2 September 2024 | 08:45 – 17:45 CEST
Convenors:
Stephan Matthai (Peter Cook Centre for CCS R&D, The University of Melbourne, Australia)
Arne Skorstad (Halliburton, Norway)
08:45 - 09:00 | Introduction | Stephan Matthai and Arne Skorstad |
09:00 - 10:00 | Philip Ringrose (NTNU) | How CO2 storage works - Experience from projects |
10:00 - 11:00 | Sarah Gasda (NORCE) | Understanding regional multi-site storage systems |
11:00 - 11:15 | Coffee break | |
11:15 - 12:15 | Stephan Matthai (UoM) | Improving the physical realism of storage simulations |
12:15 - 13:00 | Lunch break | |
13:00 - 14:00 | David Ponting (OpenGoSim) | Using HPC simulation for CO2 storage design, performance assessment, and forecasting |
14:00 - 15:00 | Odd Andersen (SINTEF) | Simplified / surrogate modelling and storage optimisation |
15:00 - 15:15 | Coffee break | |
15:15 - 16:15 | Jan Norbotten (University of Bergen) Trond Kvamsdal (NTNU) | Digital twins and benchmarking simulation technology versus lab-scale CO2 storage |
16:15 - 17:15 | Philip Ringrose (NTNU) | Using smart monitoring methods to ensure safestorage |
17:15 - 17:45 | Q&A and wrap-up | How to deliver Gigatonne CO2 storage? |
The workshop is provided to all registered participants at no extra cost and is included in the conference registration.
Overview
Carbon geo-sequestration is essential for global decarbonisation, and field-demonstration pilots like Sleipner, now operating for >20 years, demonstrate the potential of this technology, but also that there are still many unknowns. New projects are now emerging every month. The challenge facing humanity now is to upscale these efforts from a few millions to gigatonnes sequestered per year. Only then, can CCS markedly impact atmospheric CO2 concentration.

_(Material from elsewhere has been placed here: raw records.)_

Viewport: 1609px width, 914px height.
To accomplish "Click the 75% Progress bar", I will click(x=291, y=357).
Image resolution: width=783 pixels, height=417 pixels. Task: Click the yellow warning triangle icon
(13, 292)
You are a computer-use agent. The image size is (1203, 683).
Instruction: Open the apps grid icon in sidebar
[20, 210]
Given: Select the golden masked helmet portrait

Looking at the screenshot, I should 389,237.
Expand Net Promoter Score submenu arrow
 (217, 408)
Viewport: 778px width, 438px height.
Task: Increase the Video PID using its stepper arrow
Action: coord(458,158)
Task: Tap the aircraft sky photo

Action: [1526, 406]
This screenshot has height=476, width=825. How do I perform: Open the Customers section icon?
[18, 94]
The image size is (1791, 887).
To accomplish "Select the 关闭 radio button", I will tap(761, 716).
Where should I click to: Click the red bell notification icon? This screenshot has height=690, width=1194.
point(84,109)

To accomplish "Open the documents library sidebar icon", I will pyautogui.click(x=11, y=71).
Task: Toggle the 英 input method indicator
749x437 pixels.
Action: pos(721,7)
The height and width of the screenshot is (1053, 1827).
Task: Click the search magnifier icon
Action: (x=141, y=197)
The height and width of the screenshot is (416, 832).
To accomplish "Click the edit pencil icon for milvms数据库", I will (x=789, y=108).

This one-day workshop moves from CO2 geo-sequestration fundamentals to the state of the art, unpacking emerging knowledge, practices, geomodelling and simulation needs, and highlighting open research and engineering questions. It is tailor-made for a multi-disciplinary audience ranging from scientists to engineers with different levels of experience with carbon geo-sequestration, and it aims to engage those unfamiliar with, but interested in this subject, whether they have a background in mathematics, computer science, AI, geosciences or reservoir engineering.
The workshop is presented as a series of lectures interleaved with discussion sections and it will conclude with a panel discussion revisiting leading questions inviting contributions from the audience.
The workshop materials, including references to online resources will be made available to the participants prior to the workshop.